PROFESSOR: Yep, exactly. So for each node, what's the minimum in the subtree. So if I add a node here, suppose I add three and I had my minimums, what changed? This subtree changed, this subtree changed, this subtree changed, and then this subtree changed.
So I have to update the minimums here, here, here, here. Nothing else changed. Outside the path where I did the Insert, nothing changed, so I don't have to update anything. So what I do is after the Insert, I go back up and I re-compute the values. So here, I'll have 3. I go back up 3, 3, 3.
AUDIENCE: You could when you're passing down, though. When you're going down that column, you can just compare it on the way down. You don't have to go back up, right?
PROFESSOR: Yep. So the advantage of doing it the way I'm saying it is that you can have other functions instead of minimum. As long as you can compute the function inside the parent in constant time using the function from the children, it makes sense to compute the function on the children first. There's an obvious function that I can't tell you because that's on the Pset, but when you see the next Pset, you'll see what I mean.
So if you have a function where you know the result for the children and you can compute the result for the parent in constant time, then after you do the Insert, you go up on the path and you re-compute the function.

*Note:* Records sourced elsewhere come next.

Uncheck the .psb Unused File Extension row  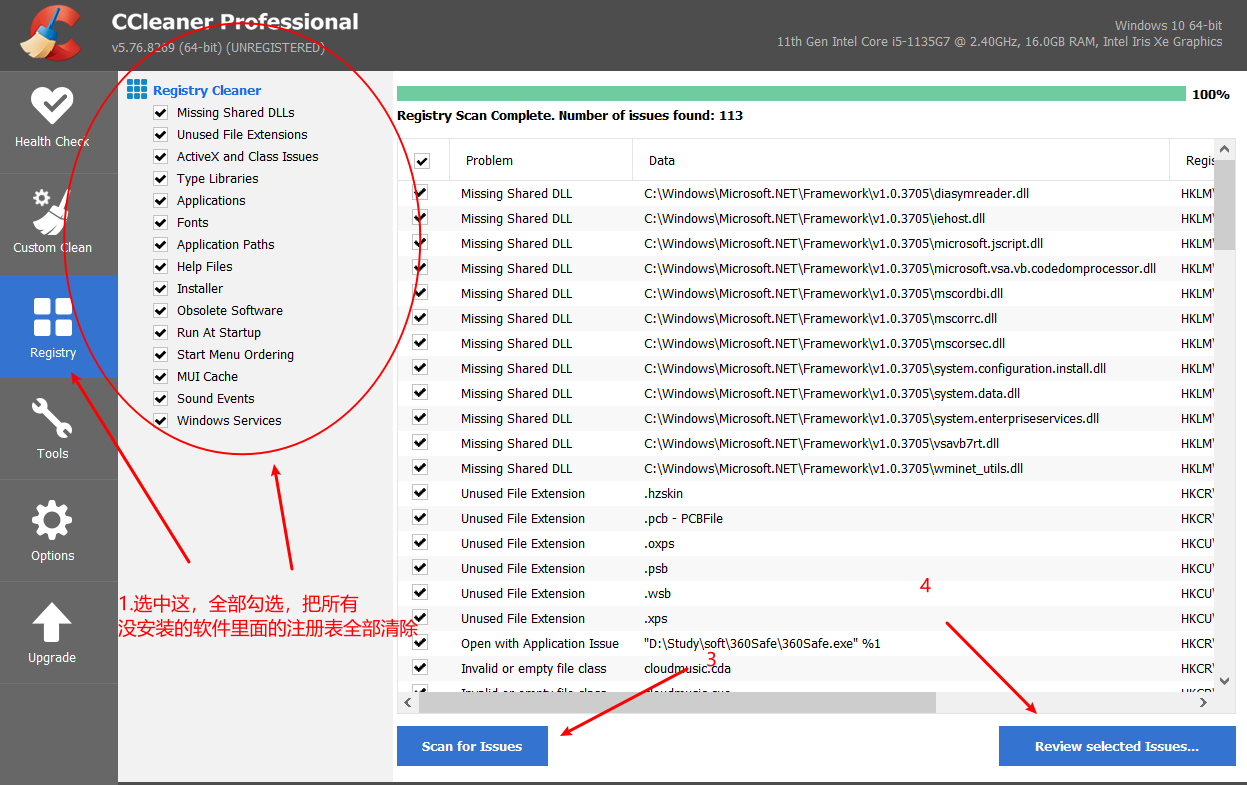pos(419,567)
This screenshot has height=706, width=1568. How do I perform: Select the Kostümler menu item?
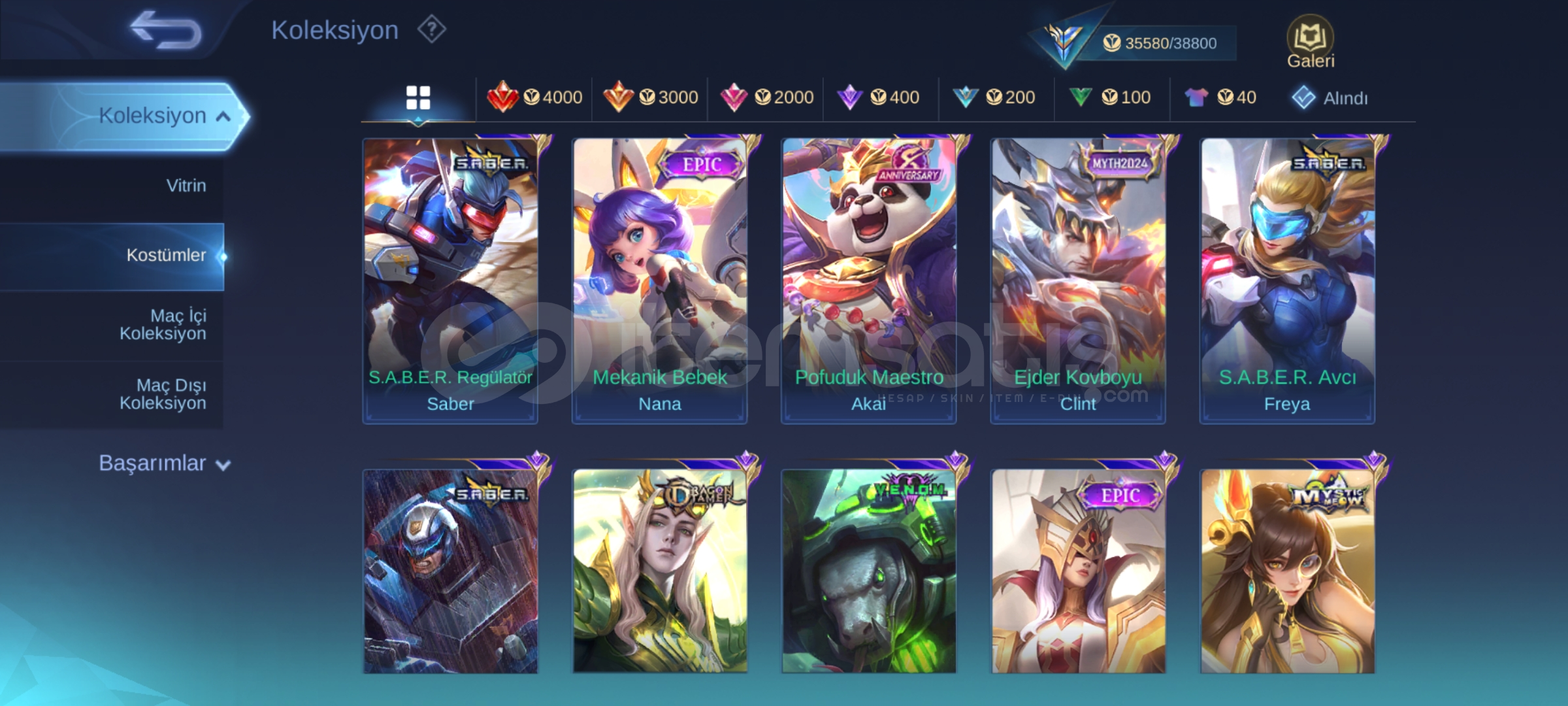pos(112,256)
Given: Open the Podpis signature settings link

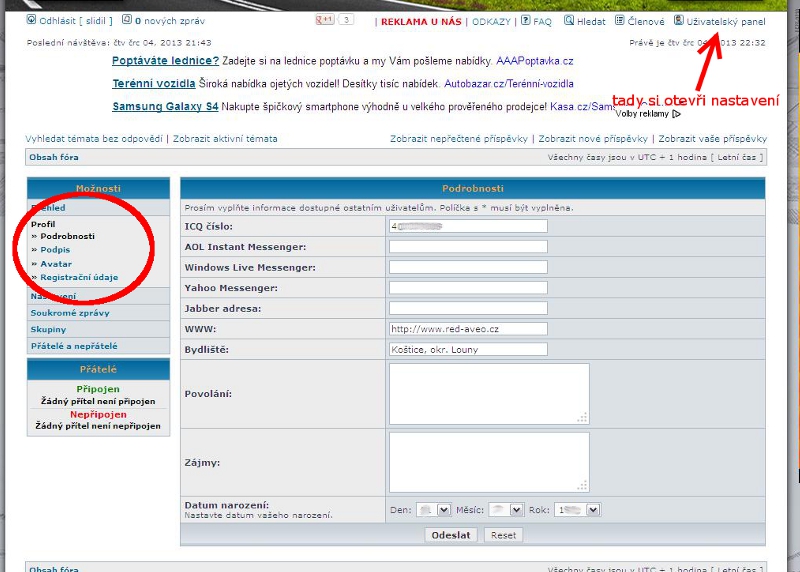Looking at the screenshot, I should tap(56, 250).
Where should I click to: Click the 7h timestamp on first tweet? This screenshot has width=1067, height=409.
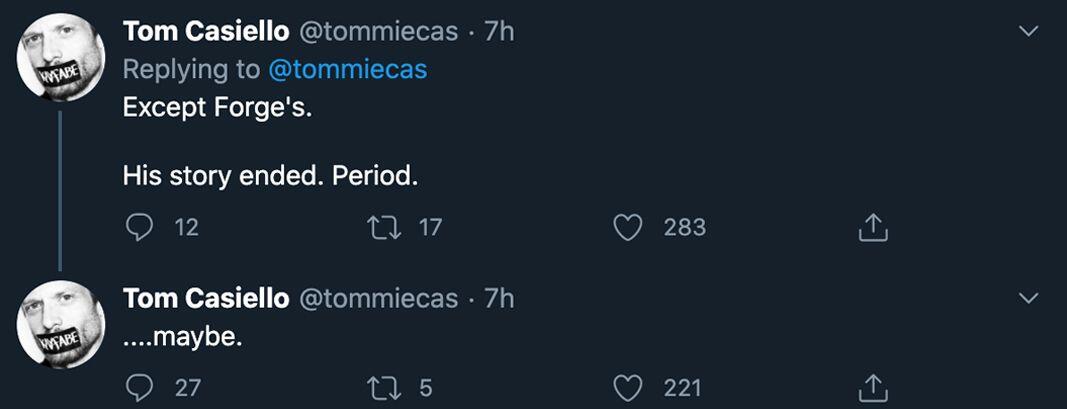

When you delete, what do you do?
AUDIENCE: Same thing.
PROFESSOR: Same thing. If this goes away, then this subtree changed, and then if there would be something else here, then this subtree changed, but nothing else changed. So whenever you do an Insert or a Delete, all you have to do is go back up the path to the parent and re-compute the function that you're trying to compute. And that's tree augmentation. Does this make sense somewhat?
That's it. So what you'll find in lecture notes is a harder way of doing it that works for minimum, but what I told you works for everything. So don't tell people I told you how to do this for everything. Sure nobody's going to know.